Although Buckley attempted to exclude undesirable elements, such as antisemites, from conservative ranks, the need to attract Southern support meant that at first Buckley and the 'National Review' opposed desegregation. Racism, manifested not only by Trump, but by Goldwater's opposition to civil rights, by Nixon's casual asides, and by George H. W. Bush in the 1988 Presidential election drawing attention to the Democrat Presidential candidate Michael Dukakis's freeing a convicted African American criminal, could not be divorced from the American Right. Neither could conspiracy theories: they did not start with Trump, the birthers et al. Phyllis Schlafly, a very prominent activist on the american right from the 1950s onwards, spun elaborate conspiracy theories encompassing the United Nations and East Coast bankers, apparently conspiring to form a world government (see Michael Lind, 'Up from conservatism' (1996), Gregory L. Schneider (ed.) 'Conservatism in America since 1930: a reader (2003)). This notion of a 'globalist' conspiracy has become a favoured trope of far right movements and figures, including Timothy McVeigh (see David Neiwert, 'Alt America' (2017)).

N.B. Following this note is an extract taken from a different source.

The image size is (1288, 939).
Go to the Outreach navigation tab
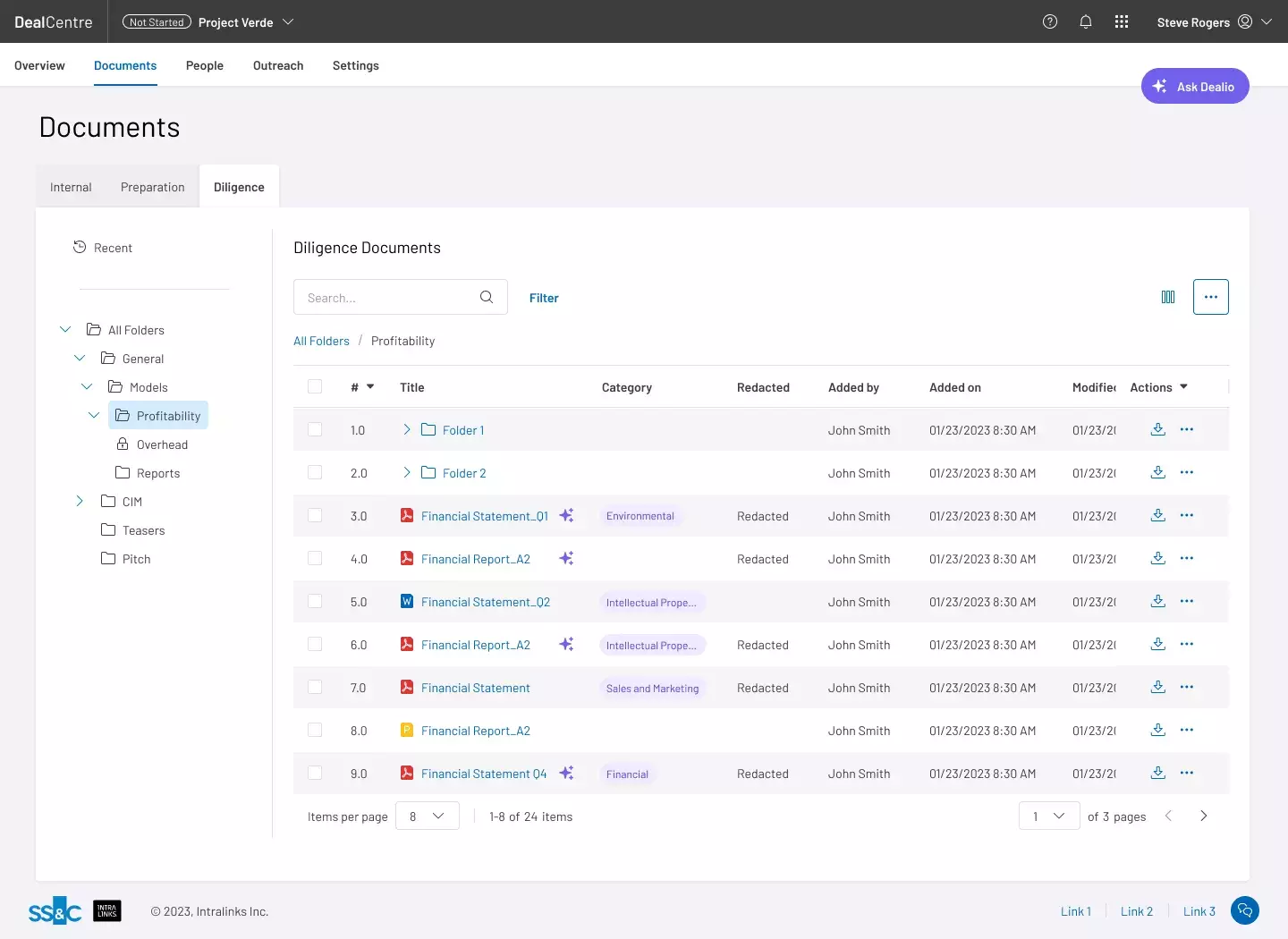point(278,65)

The first step was the capture of the Presidential nomination by Barry Goldwater in 1964, which reflected, in part, the shifting demographic composition of Republican Party support toward conservative constituencies in the south and south-west. This was a long and complicated process, and depended not just on capturing the Republican Party (for details see Heather Cox Richardson, 'To make men free' (2014) ; Geoffrey Kabaservice, 'Rule and ruin' (2012) ; E. J. Dionne, 'Why the right went wrong' (2017) ), but also on the Right building its own infrastructure of direct mail, think tanks, publishing and broadcasting.

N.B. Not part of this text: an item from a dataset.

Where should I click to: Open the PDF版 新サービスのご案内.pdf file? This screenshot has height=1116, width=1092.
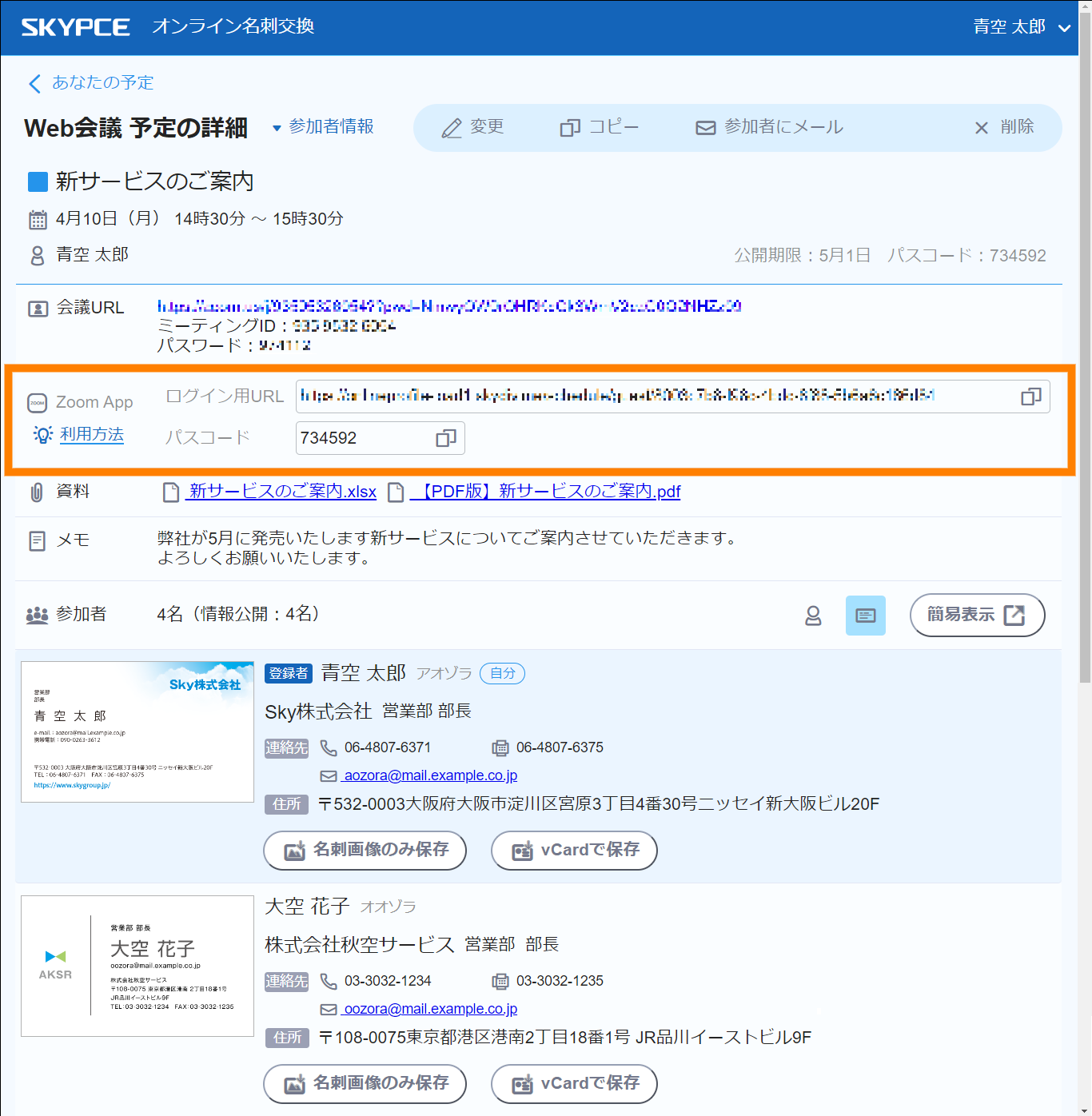[544, 492]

As regards the Right's activities in broadcasting, it is important to emphasise that they did not start with the advent of the recently deceased talk radio 'shock jock' Rush Limbaugh (who started his political broadcasting in 1988) or Fox News (which commenced in 1996). The phenomenon which David Frum, George W. Bush's former speechwriter, has called the 'conservative entertainment complex' existed long before Reagan aboloshed the Fairness Doctrine in 1986, which inhibited the growth of biased broadcasting. There have been right wing, often conservative evangelical broadcasters, in the United States since at least the 1950s.
The postwar American Right, from its very inception by William F Buckley, took an uncompromising attitude to its opponents: liberalism, as exemplified by FDR's New Deal and LBJ's Great Society, had to be vanquished. Therefore, it is not surprising that the Republicans, from Newt Gingrich and the 'Contract with America' in 1994 onwards, through the Tea Party, to Trump, took an increasingly obstructive attitude to Democrats in the White House.
Biden has to assume that the Republicans, in their extremely dysfunctional and dangerous condition, will not assist him in any way. He has to win support by governing effectively, and by reminding Americans of the value of good government and of respect for the rule of law through his words and deeds. Tackling the pandemic effectively might persuade the Republicans that it exists (although even that might be an unrealistic hope). From this point of view, his task is immeasurably harder than FDR's. A political party which has become a deranged cult, devoted to paramilitary mob violence, which is in thrall to demagoguery may well be dysfunctional ; but it can still win elections.
This commentary is extremely helpful, not least in reminding us that the USA - which we think we understand in the UK because of its pervasive media presence here and the 'common language' - is a foreign land with different systems, assumptions and traditions. The very purpose of politics seems different, let alone how it functions.
But I still do not entirely follow the leap in your argument, from the Party gradually being taken over by extreme right thought and groups to becoming deranged.
The role of conspiracy in the American psyche would appear to be important. Is this related to an immigrant population and a history of genocide?